こたつむり

機動戦士ガンダム0083 STARDUST MEMORYのこたつむりのレビュー・感想・評価

3.0
アニメで大切なのは物語とキャラクター。
その両輪が作品を構築している…という観点で考えると、本作を評価できないのは当然。何しろ、魅力的なキャラクターが居ないのです。

というか“害悪”ばかり。
特にニナ・パープルトンは擁護が出来ないくらいに最悪。ネット界隈では「紫豚」と言われているようですが、それも納得の悪女っぷり。彼女がヒロイン枠にいるなんて…製作者には破滅願望があるのでしょうか。

また、好敵手となるアナベル・ガトーも微妙。
彼自身に悪い印象はありませんが「鬼神」のようなパイロットが一年戦争末期に生き残っていた…という部分が引っ掛かるのです。学徒出陣の意味合いが薄くなっちゃうんですよね。

それはモビルスーツの系統も同様。
一年戦争のRX-78-2からグリプス戦役のMk2までの間を埋めるのが、フルバーニアンとかサイサリス…って繋がっていないと思うのです。性能やデザインが飛ばし過ぎなんですよね。

一応、整合性は取っているようですけどね。
不祥事をもみ消すために口封じを行い、それに合わせてオーバースペックの技術も封印された…うん。なんとなく分かる話です(というか日常茶飯事すぎる話でしょう)

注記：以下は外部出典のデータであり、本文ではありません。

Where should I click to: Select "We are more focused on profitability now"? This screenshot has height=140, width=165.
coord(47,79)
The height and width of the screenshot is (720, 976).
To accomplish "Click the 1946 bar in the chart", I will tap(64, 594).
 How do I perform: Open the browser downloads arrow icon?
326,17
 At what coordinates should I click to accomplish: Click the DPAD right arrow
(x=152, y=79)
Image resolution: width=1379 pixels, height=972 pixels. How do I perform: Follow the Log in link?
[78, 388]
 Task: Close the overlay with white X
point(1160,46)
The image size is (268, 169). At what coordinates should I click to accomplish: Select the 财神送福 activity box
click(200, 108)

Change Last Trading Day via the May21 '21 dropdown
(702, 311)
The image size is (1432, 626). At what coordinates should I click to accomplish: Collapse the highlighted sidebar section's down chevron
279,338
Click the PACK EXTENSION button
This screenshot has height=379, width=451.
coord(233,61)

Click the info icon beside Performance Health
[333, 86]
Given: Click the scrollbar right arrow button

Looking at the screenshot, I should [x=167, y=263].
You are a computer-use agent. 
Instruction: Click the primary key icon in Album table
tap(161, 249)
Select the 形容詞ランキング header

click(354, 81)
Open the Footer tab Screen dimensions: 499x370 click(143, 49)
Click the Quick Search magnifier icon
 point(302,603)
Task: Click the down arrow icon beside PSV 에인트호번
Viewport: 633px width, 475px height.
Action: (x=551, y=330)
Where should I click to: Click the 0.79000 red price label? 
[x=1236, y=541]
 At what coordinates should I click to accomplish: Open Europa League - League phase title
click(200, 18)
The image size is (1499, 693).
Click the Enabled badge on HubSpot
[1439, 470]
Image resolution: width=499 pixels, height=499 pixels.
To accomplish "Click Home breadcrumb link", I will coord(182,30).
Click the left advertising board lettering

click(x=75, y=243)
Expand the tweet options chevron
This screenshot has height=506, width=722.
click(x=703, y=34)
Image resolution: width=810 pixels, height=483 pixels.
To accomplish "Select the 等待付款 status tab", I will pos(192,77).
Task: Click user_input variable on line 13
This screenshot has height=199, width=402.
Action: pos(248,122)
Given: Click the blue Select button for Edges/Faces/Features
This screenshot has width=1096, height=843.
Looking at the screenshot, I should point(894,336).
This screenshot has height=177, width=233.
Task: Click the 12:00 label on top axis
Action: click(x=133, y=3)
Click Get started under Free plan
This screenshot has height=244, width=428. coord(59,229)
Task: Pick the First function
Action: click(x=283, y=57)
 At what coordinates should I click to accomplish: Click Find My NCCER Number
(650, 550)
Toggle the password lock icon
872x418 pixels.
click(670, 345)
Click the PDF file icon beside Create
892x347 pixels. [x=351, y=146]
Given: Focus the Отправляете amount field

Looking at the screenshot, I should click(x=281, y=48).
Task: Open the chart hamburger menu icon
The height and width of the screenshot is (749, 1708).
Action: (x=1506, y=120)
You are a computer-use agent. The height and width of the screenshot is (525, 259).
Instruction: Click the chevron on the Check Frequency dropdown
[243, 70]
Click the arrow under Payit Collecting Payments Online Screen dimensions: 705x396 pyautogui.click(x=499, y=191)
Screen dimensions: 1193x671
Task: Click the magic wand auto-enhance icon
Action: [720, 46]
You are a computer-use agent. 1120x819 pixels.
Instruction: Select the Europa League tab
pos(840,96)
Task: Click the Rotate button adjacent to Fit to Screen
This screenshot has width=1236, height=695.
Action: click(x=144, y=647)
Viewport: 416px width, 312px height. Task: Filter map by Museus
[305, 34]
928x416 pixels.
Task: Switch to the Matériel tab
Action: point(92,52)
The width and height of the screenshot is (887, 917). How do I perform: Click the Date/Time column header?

でも、歴史から消せるのは“事象を文字にすること”。つまり“発想”を完全に閉じ込めることは不可能なのです。加熱する開発競争の先に、本作の技術(の基となる着想)が使われないのは…やはり違和感しかありません。

特に顕著なのがデンドロビウム。
この機体がUC0087以降にどんな形で繋がるのか、あるいは繋がらないのか。それが見えません。正直なところ、製作者のエゴ(もしくは商売根性)が突出している感じがしました。

まあ、そんなわけで。
世間では評判が上々の『ガンダム』外伝だとしても、全員が諸手を挙げて喜ぶわけではない…という話。勿論、僕の意見はマイナーだと思いますので参考にならないでしょうけど…。